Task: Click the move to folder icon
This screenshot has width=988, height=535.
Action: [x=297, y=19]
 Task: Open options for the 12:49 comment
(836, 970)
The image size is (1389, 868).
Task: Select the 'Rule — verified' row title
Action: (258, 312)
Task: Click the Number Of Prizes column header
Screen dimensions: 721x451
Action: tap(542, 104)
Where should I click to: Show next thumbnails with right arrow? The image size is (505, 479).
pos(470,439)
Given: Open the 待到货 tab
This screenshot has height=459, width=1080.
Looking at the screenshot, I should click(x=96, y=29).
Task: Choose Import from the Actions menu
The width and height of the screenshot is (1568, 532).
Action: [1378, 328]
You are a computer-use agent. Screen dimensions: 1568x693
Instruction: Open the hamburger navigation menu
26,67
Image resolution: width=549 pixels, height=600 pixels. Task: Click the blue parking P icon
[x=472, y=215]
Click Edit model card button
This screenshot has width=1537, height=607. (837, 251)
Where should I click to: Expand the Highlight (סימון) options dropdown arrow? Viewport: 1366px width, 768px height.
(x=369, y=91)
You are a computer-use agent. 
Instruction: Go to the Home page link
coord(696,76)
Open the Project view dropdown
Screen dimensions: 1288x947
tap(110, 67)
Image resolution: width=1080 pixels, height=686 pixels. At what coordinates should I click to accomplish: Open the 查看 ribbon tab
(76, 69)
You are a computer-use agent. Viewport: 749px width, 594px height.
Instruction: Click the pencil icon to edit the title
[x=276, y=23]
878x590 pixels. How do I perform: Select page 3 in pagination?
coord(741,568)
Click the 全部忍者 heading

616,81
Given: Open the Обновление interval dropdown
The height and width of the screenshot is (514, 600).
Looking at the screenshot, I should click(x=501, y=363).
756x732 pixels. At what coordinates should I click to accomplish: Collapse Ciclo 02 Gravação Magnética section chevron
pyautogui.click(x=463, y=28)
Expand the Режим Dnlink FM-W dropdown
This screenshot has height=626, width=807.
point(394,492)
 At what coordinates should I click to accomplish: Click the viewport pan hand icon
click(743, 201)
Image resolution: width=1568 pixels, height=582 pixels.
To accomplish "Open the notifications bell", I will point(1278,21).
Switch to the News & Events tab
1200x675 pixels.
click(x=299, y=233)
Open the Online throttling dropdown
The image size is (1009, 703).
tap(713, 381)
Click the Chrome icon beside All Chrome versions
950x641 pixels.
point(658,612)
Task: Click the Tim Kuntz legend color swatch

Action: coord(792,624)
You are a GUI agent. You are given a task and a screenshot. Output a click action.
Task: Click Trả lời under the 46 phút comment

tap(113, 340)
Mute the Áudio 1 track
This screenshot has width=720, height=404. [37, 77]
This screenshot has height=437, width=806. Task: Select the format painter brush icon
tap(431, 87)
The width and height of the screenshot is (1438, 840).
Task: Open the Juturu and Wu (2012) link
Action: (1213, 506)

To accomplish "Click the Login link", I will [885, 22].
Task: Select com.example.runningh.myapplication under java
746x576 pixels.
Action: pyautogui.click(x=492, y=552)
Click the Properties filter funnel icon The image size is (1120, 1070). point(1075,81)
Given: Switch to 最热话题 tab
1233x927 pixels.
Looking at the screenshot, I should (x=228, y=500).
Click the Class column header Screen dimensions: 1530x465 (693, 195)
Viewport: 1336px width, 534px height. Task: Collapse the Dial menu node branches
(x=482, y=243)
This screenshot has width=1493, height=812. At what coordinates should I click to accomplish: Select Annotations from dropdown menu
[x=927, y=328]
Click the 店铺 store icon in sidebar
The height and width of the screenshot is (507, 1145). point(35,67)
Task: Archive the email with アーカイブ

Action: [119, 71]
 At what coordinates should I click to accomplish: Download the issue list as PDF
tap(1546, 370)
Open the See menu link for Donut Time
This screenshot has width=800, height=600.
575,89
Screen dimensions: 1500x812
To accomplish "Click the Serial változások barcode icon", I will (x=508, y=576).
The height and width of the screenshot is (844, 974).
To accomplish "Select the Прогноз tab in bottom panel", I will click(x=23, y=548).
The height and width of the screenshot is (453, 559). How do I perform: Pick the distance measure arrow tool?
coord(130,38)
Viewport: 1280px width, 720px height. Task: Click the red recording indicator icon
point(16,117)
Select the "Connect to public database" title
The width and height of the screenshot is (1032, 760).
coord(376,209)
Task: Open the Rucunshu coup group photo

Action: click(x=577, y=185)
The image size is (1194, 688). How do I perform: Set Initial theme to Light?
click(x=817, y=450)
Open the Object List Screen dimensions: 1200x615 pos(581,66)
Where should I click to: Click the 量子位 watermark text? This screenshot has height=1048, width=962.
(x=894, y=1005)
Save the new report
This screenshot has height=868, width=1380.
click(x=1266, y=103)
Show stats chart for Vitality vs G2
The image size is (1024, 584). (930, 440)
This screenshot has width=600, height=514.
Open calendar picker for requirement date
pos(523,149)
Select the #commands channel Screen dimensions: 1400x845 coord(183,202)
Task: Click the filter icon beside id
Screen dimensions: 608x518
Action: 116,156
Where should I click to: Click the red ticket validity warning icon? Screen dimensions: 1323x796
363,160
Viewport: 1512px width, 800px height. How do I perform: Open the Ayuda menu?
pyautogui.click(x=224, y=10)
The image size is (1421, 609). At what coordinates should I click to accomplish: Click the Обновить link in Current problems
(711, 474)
═══
Task statement - Starting from the records above, copy each line where the string "filter" is found.

Solution to the problem -
Click the Properties filter funnel icon The image size is (1120, 1070). point(1075,81)
Task: Click the filter icon beside id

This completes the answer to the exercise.